Thursday, January 17, 2013

This slender green spider (probably one of the orb weavers) was stiff and cold when I found it atop the snow. However, in the warmth of my kitchen it quickly revived!

Wednesday, January 16, 2013

New tree species found in Dummerston

 This is a leaf from chestnut oak found in East Dummerston. As far as John Anderson knows, this is the first sighting in Dummerston.  It would be unusual for this species to be so far North.  The tree I found it on is probably at least 50 years old.  I will check with other experts to confirm my finding.

Monday, January 14, 2013

Utah 1.14.13

Utah weather contrasts dramatically with Dummerston's today.  John writes about 50 degree temperatures; in Morgan, UT it was -18 this morning, with a high of +10.   The Mountain Cottontail that lives in this neighborhood, finds shelter in gaps in the stone walls and  bounds around the house near the foundation where the snow is most shallow.  On the past few mornings and evenings just at dusk, it feeds underneath the bird feeders.   This little gray rabbit with rather short ears is the smallest of cottontails; its tail is gray above with white underneath. 
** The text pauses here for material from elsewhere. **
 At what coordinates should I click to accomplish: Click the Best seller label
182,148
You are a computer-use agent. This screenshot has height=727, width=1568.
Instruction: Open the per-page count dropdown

The Magpie often stops by just at sunrise; the American Kestrel looks at least double its summer size in its downy parka with head barely sticking out as it assumes his watch atop the leader of a Blue Spruce.  Ice is closing in on a lone Mallard that still paddles at the inlet of the local waterhole where Mule deer can be seen before the sun appears.   Recently, we watched a young Mule deer walk directly to the house where it lay down touching the foundation.  By looking closely, we could see the  long "mule" ears at the bottom of the window. 
That rare January combination of temperatures near 50 degrees F and dry ground on some south facing exposures made it possible to find a few grouse locusts (Family tetrigidae) today.
This one was basking on dead leaves along the wood's edge in my field, and was warm enough to make several 12 to 18 inch leaps before pausing as if posing for this picture.
Many insects and spiders were moving down in among the leaves and pine needles where temperatures were perhaps as much as 20 degrees higher than the 50 degrees registered in the air.

Sunday, January 13, 2013

This worm was crawling atop the snow in my backyard today. (Perhaps to escape the water saturated ground?)
Usually I let nature take its course but - feeling omnipotent - I moved this hapless critter to a patch of bare, thawed, less saturated ground.
A worm atop the snow probably has little to no chance of escaping the notice of hungry birds, or of reaching safe unsaturated ground, but even a slight chance of survival must have seemed better than the alternatives. Snow must be a horribly hostile environment for a worm to choose…

Friday, January 11, 2013

Despite water which might be best described as "liquid ice" this female Common Merganser fished contentedly in the West River today.
Meanwhile flocks of robins and bluebirds ate winterberries (Black alder fruit) along the shore.
black alder (Ilex verticillate) is a member of the Holly family and its beautiful scarlet-red berries remain on the stem long after the leaves fall.